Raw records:
______________________________

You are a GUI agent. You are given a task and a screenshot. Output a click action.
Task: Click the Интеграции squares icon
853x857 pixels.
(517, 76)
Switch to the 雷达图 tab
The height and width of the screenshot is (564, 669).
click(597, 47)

______________________________

WHAT THE TASK ASKS
Echo the records above line for line, changing nothing.

WRITTEN REPLY
You are a GUI agent. You are given a task and a screenshot. Output a click action.
Task: Click the Интеграции squares icon
853x857 pixels.
(517, 76)
Switch to the 雷达图 tab
The height and width of the screenshot is (564, 669).
click(597, 47)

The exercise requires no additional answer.